日本では, 戦後より新築持ち家重視の風潮が強かった。しかし, 2000年代頃より, 中古住宅の利活用によるストック型社会への転換が求められ,2006年に, 住生活基本法が制定され, 同法に基づき『住生活基本計画』が策定された。同計画では,「多様な居住ニーズが適切に実現される住宅市場の環境整備」が目標として挙げられており, 価値観やライフスタイル,ライフステージに応じた住宅を選択できる住宅市場の実現が目指された。既存住宅利用を進める背景には, 空き家や建設環境負荷に関する課題が社会問題となるなど,社会的な要請の他にも, 既存住宅市場の活性化により, 低価格での住宅取得が可能になることが指摘されており, 既存住宅利用による多様な世帯への住宅供給の実現も期待される。
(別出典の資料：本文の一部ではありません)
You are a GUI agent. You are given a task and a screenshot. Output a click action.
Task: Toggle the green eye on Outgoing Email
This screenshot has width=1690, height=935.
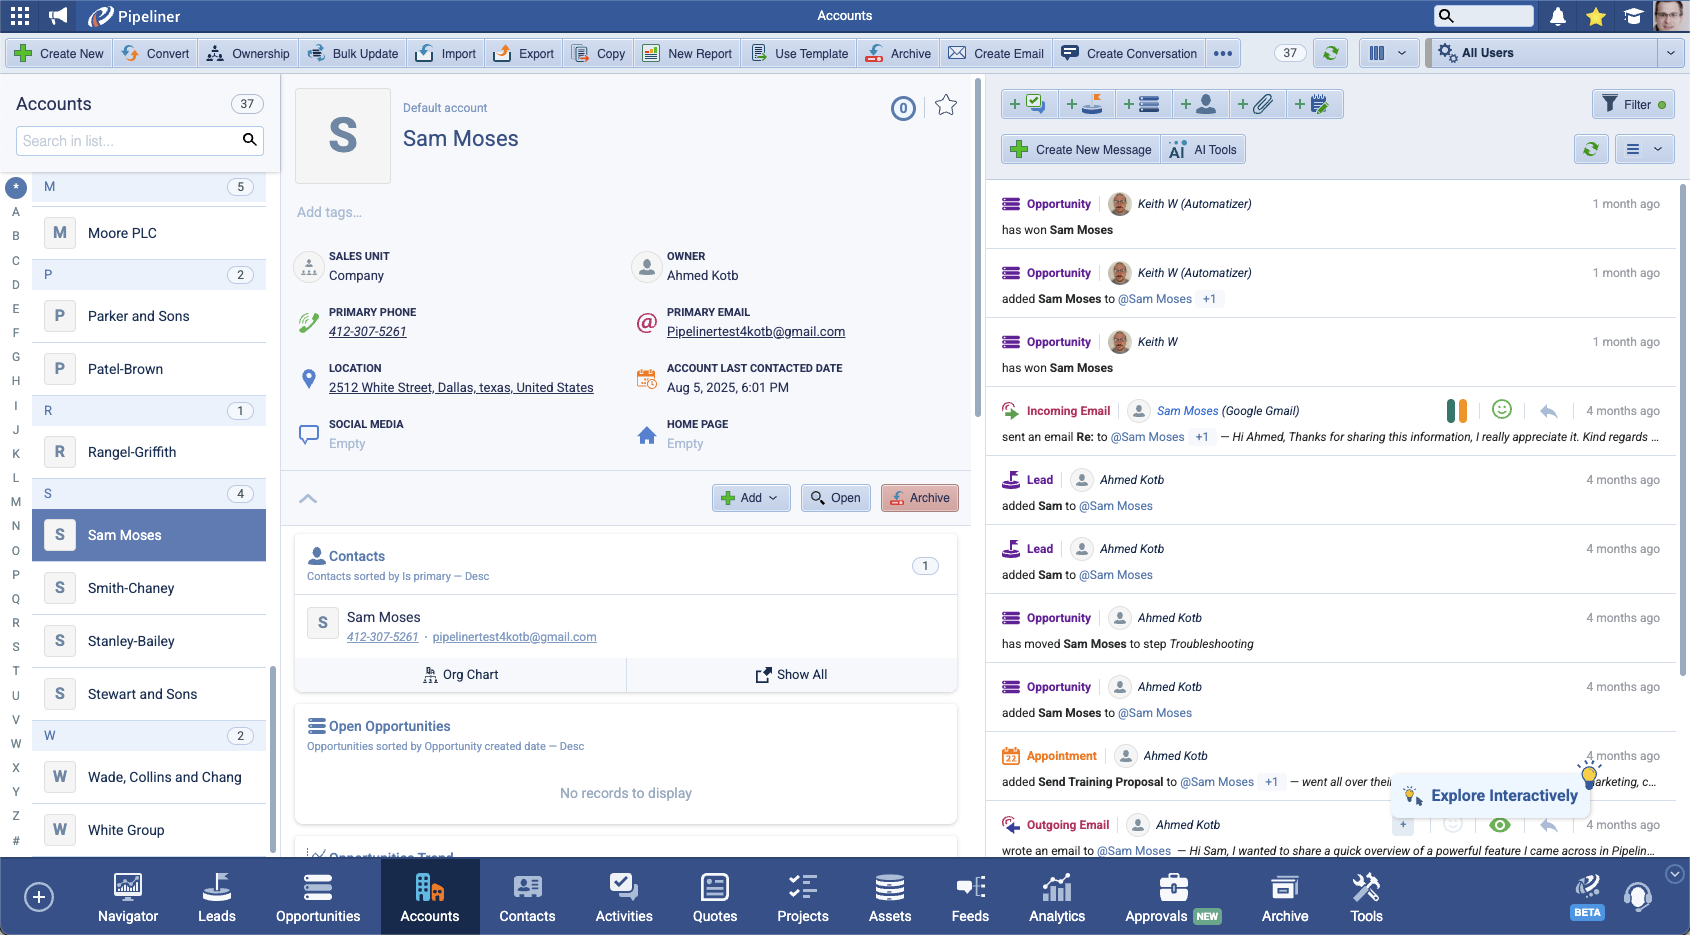[1500, 825]
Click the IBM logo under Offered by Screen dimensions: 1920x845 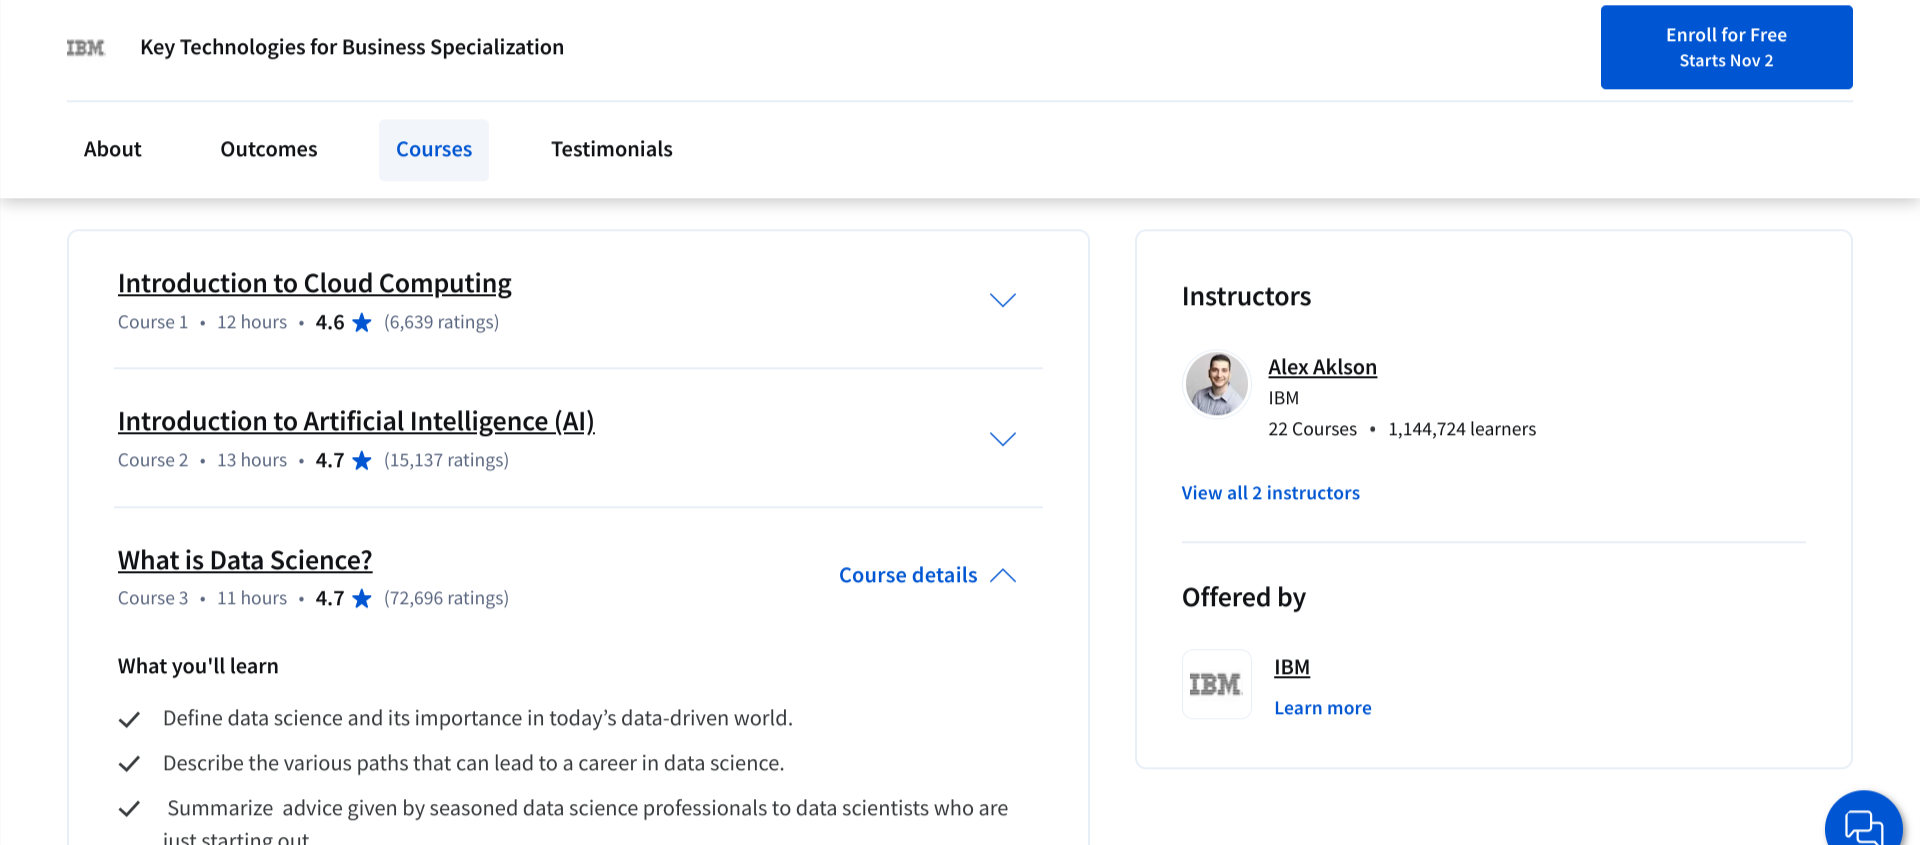coord(1216,685)
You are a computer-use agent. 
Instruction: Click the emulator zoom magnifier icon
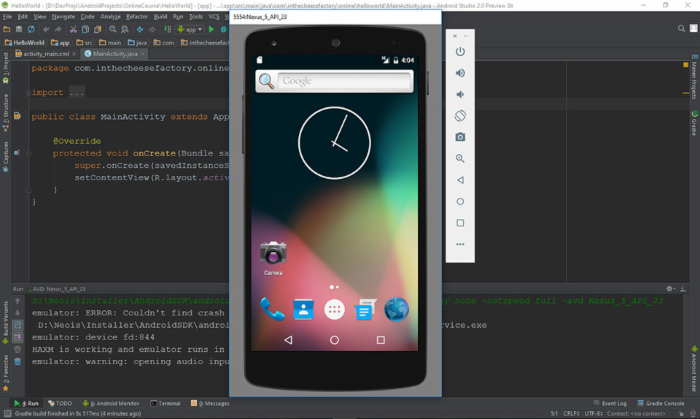(x=460, y=159)
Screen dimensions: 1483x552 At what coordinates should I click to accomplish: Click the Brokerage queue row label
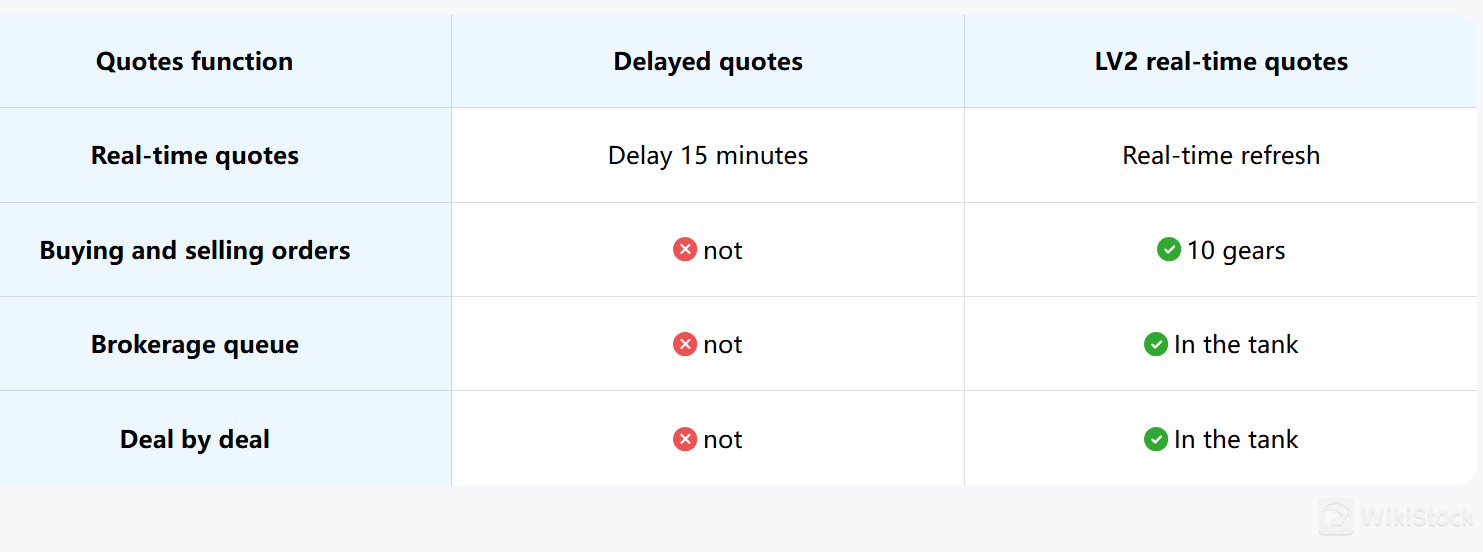[195, 345]
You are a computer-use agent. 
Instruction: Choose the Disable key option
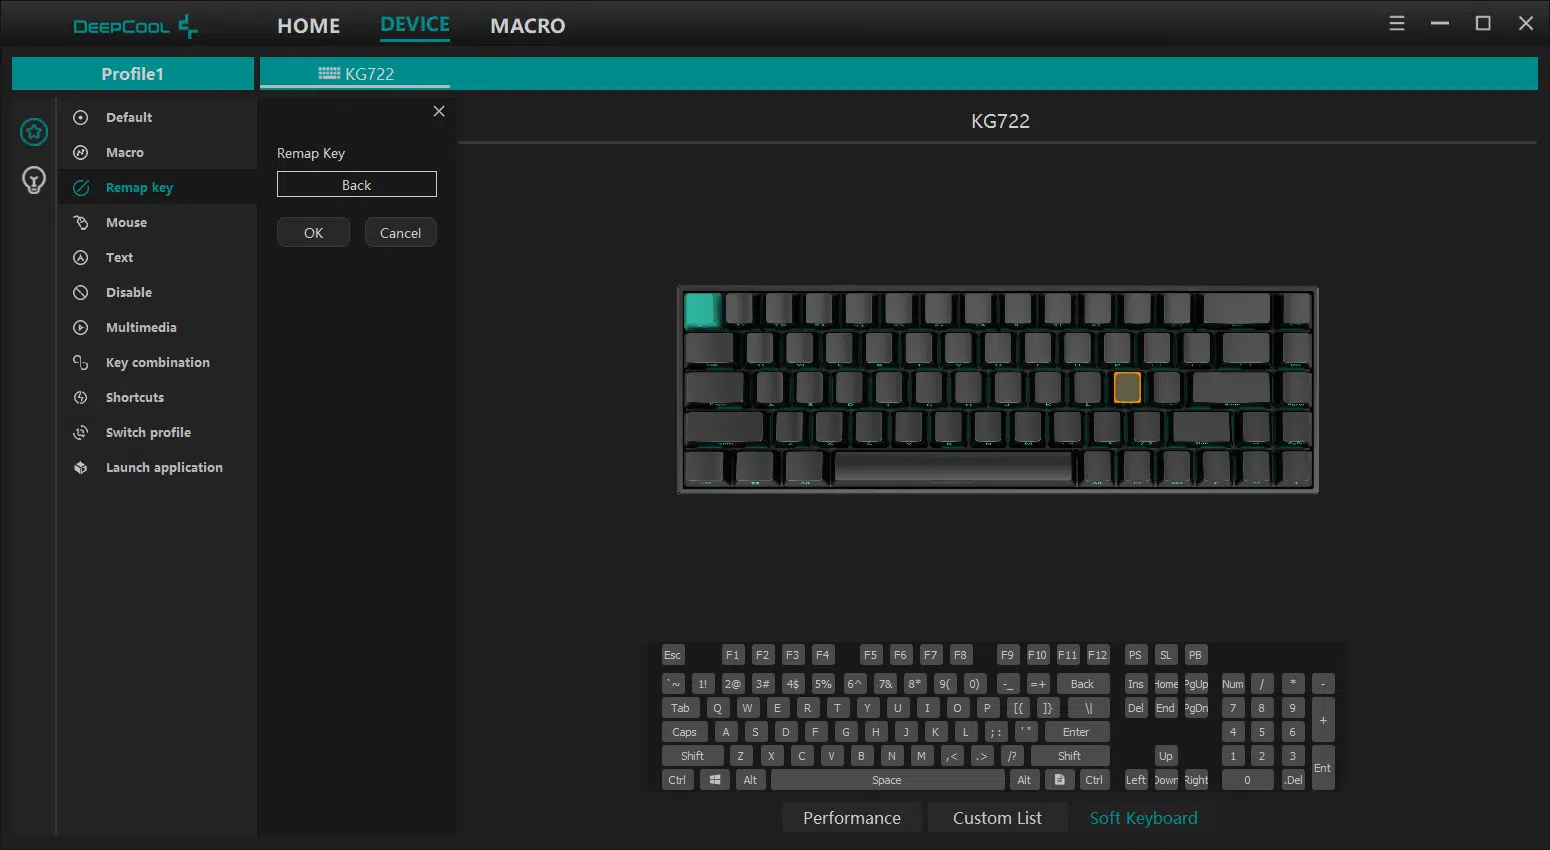[x=129, y=292]

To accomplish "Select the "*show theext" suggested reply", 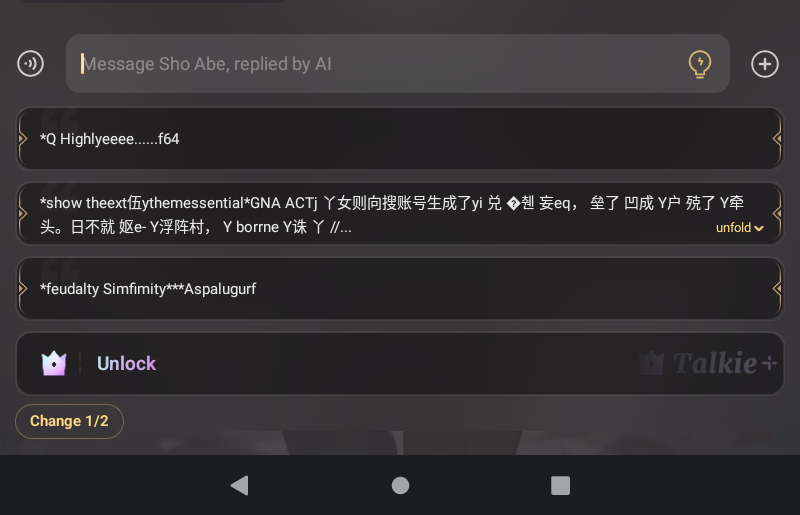I will [400, 213].
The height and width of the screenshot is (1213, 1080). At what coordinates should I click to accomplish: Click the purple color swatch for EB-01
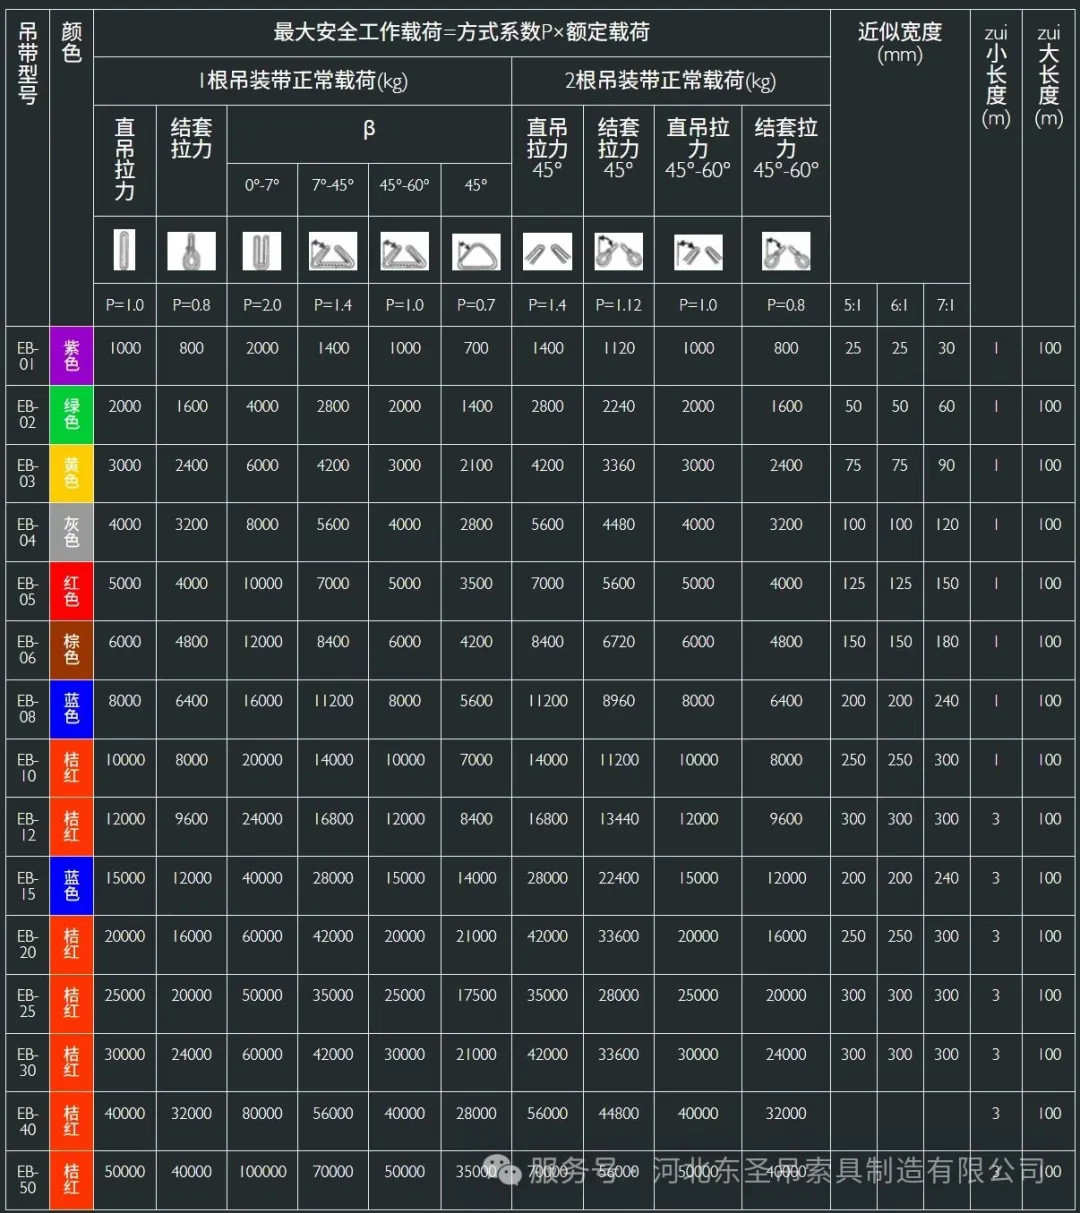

一方で, 流通する物件は場所に依存することから,地域性を踏まえた活用方法の検討が必要である。中古住宅の地域性は,各ステークホルダーの関係と物件の特徴によって構成される。物件の特徴は,価格や面積などを用いた分類の他にも, 形態による分類としてファサードや平面構成によっても特徴づけられる。平面構成はその当時のニーズの現れあり,平面構成の変化を通じて, 居住ニーズを読み解こうとする研究も行われている。本研究では, 各年代的特徴を踏まえた中古住宅の特徴を踏まえ, 間取りなどの物件の特徴も含めた,空間パターンの分析を行い,中古住宅の地域性について建造環境とステークホルダーの関係をもとに分析を行った。また,⼤阪府内の⼾建て住宅を対象とし, 住宅情報サイト掲載の中古⼾建て住宅の 物件データを⽤いて,中古不動産の地域性についても調査を⾏った。
筆者のこれまでの研究から, 中古不動産の分布には, 地域によりいくつかの異なるパターンが見られた。また, 新築住宅のそれと比較する中で, 間取りなどに異なるパターンが見られたことから、住宅市場における, 多様な居住ニーズへ対応していると考えられる。 一方 , 建物の分布には偏りがあり,またステークホルダーの関係も異なることから, その対応には, 地域ごとに異なった課題が存在することが予想される。